---------- Dataset records ----------
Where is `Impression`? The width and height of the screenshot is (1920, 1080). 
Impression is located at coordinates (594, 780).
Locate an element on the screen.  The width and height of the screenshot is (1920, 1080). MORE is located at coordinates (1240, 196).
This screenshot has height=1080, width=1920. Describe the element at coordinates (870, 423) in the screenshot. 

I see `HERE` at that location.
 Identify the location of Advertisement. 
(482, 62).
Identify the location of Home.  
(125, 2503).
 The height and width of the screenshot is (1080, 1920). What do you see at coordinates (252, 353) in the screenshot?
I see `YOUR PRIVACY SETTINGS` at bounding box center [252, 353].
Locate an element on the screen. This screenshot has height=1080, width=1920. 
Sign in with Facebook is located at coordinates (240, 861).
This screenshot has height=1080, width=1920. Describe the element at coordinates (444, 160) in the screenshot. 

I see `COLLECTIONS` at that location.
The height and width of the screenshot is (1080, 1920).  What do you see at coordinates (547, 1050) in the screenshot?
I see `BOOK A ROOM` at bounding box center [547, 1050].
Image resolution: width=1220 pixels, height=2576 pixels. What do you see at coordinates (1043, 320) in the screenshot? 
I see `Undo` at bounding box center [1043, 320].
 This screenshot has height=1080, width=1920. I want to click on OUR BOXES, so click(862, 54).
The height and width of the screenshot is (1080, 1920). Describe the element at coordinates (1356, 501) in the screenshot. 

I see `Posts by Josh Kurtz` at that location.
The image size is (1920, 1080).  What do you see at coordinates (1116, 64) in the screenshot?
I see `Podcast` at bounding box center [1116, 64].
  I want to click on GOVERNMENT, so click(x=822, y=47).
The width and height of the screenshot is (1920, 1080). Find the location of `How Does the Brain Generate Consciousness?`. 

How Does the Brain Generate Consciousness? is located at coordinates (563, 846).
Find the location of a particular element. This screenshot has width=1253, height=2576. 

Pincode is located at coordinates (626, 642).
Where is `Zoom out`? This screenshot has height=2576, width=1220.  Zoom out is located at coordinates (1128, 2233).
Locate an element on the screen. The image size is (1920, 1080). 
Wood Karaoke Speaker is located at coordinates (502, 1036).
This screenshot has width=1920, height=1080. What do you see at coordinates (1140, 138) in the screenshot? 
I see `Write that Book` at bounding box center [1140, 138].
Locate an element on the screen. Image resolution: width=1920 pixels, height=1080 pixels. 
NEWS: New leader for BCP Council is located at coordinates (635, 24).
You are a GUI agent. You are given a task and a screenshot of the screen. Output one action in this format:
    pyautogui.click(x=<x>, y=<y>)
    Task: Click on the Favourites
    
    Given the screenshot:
----------
Present the records from the line containing "160) in the screenshot." through the line containing "How Does the Brain Generate Consciousness? is" as a Markdown table with the columns Row and Line, leaving out blank lines.

Result for this exercise =>
| Row | Line |
|---|---|
| 1 | This screenshot has height=1080, width=1920. Describe the element at coordinates (444, 160) in the screenshot.  |
| 2 | I see `COLLECTIONS` at that location. |
| 3 | The height and width of the screenshot is (1080, 1920).  What do you see at coordinates (547, 1050) in the screenshot? |
| 4 | I see `BOOK A ROOM` at bounding box center [547, 1050]. |
| 5 | Image resolution: width=1220 pixels, height=2576 pixels. What do you see at coordinates (1043, 320) in the screenshot?  |
| 6 | I see `Undo` at bounding box center [1043, 320]. |
| 7 |  This screenshot has height=1080, width=1920. I want to click on OUR BOXES, so click(862, 54). |
| 8 | The height and width of the screenshot is (1080, 1920). Describe the element at coordinates (1356, 501) in the screenshot.  |
| 9 | I see `Posts by Josh Kurtz` at that location. |
| 10 | The image size is (1920, 1080).  What do you see at coordinates (1116, 64) in the screenshot? |
| 11 | I see `Podcast` at bounding box center [1116, 64]. |
| 12 |   I want to click on GOVERNMENT, so click(x=822, y=47). |
| 13 | The width and height of the screenshot is (1920, 1080). Find the location of `How Does the Brain Generate Consciousness?`.  |
| 14 | How Does the Brain Generate Consciousness? is located at coordinates (563, 846). |